Postcards from the Past: Husbands brought home the bacon — and other groceries
BY PEGGY DEE — Late one summer afternoon, I had a very interesting chat with Louise, who lives on Hamilton Street and who is 100 years young. She and her late husband moved to this house in 1937 and she remains there today. In those days, Hamilton Street was known as Owens Avenue. There were a few houses across the street, where the WSSC building would later stand.
Having raised five children here, Louise had a few interesting stories to tell. During the 1940s, her children attended the Hyattsville Elementary School, which at that time was located on Gallatin Street, between 42nd Place and 43rd Avenue. The original Hyattsville High School was located at 42nd and Oliver, where the middle school is today. Northwestern High School was built in 1951 and her children went there to high school.
Louise remembers those long, hot Hyattsville summers when there was no air conditioning. She had a screened-in front porch and many of her neighbors would gather on her porch at night after the children went to bed. She also remembers that she and the other mothers would park their baby carriages out on the screened porches during the day, where the sleeping babies were perfectly safe.
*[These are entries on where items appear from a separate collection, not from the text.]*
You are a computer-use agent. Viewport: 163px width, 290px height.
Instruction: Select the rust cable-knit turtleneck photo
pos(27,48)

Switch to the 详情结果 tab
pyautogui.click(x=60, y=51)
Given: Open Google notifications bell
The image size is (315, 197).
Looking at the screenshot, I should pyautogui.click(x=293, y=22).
Most of the women, in those days, were not employed outside the home. There was a small Safeway grocery store on Gallatin Street across from the elementary school, where most of the ladies would shop during the day. As most of the families had only one car, which the husbands took to work, each housewife would complete her shopping by labeling each bag with a number and her name. The husbands on their way home would stop by the Safeway and pick up the bags.
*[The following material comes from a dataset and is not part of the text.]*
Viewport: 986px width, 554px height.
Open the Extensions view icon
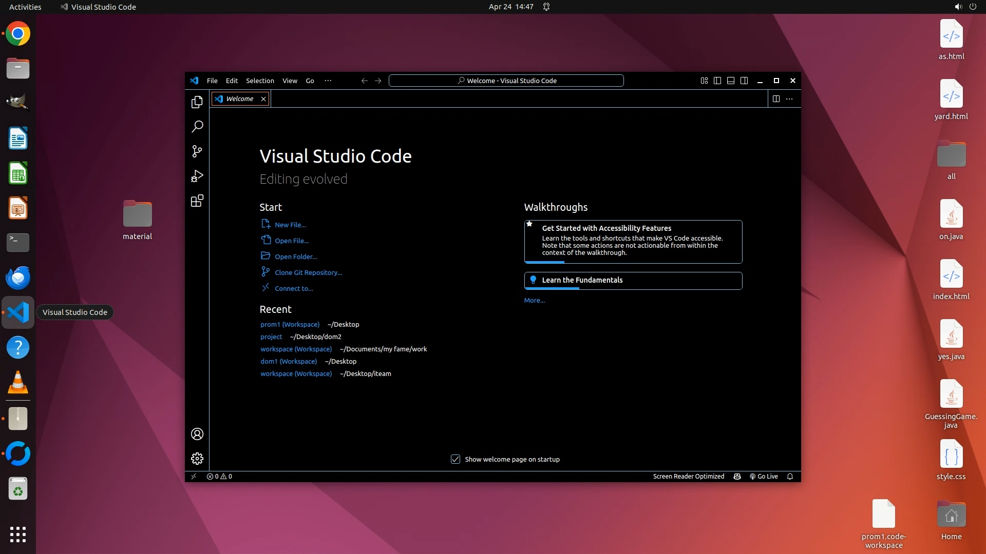click(197, 201)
She has special memories of the activities at Magruder Park, including family picnics. Each July 4th, her family members and friends would gather on her front lawn and porch to watch the fireworks. On Easter Monday, there was an egg hunt, sponsored by the Kiwanis Club. The children were given money for each egg that they found. If they found a golden egg, they would receive $5. Each family had a fenced-in yard and the children would play in each other’s yards. Halloween evenings were especially nice, when the kids safely went door to door. The contest of guessing the identity of each costumed child made for a lot of fun.
Monday was always the day for washing clothes and most of the housewives used wringer machines. Louise laughed when she said that there was a real competition among the ladies, as to who could get their clothes out on the lines first. Then Tuesday was always the day for ironing.
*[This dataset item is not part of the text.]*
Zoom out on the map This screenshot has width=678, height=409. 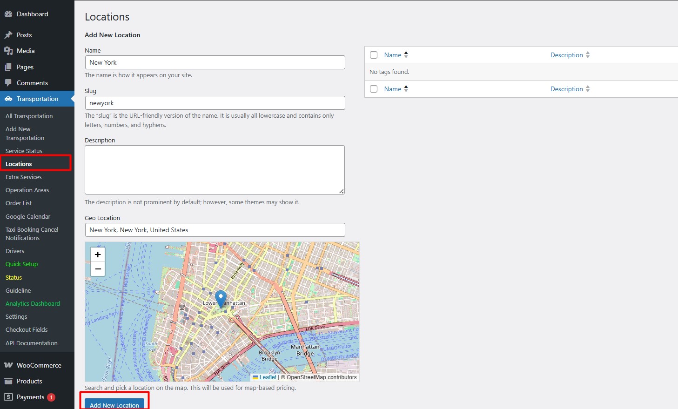(x=98, y=269)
Walking down to Route 1 and shopping at Woolworth’s, Deitz Department Store and Tony George’s Deli is something that Louise will never forget. The deli was known for its delicious bakery products and homemade candies and was a favorite neighborhood gathering place.
Several doctors and dentists were also located on Route 1. Dr. Sylvan Deitz — the brother of Aaron Deitz, who owned Deitz Department Store — had an office on Gallatin Street. She remembers making many trips to the old Peoples Drug Store between Gallatin and Jefferson streets, and Dudrow’s Drug Store, which was just across the street. The piped-in Christmas music and the decorations in December is a memory that she will always treasure.
I had such an enjoyable afternoon chatting with Louise on how life in Hyattsville used to be. I learned so much and it brought a sentimental tear to my eye. I wish Louise the very best and hope that she has many more birthdays.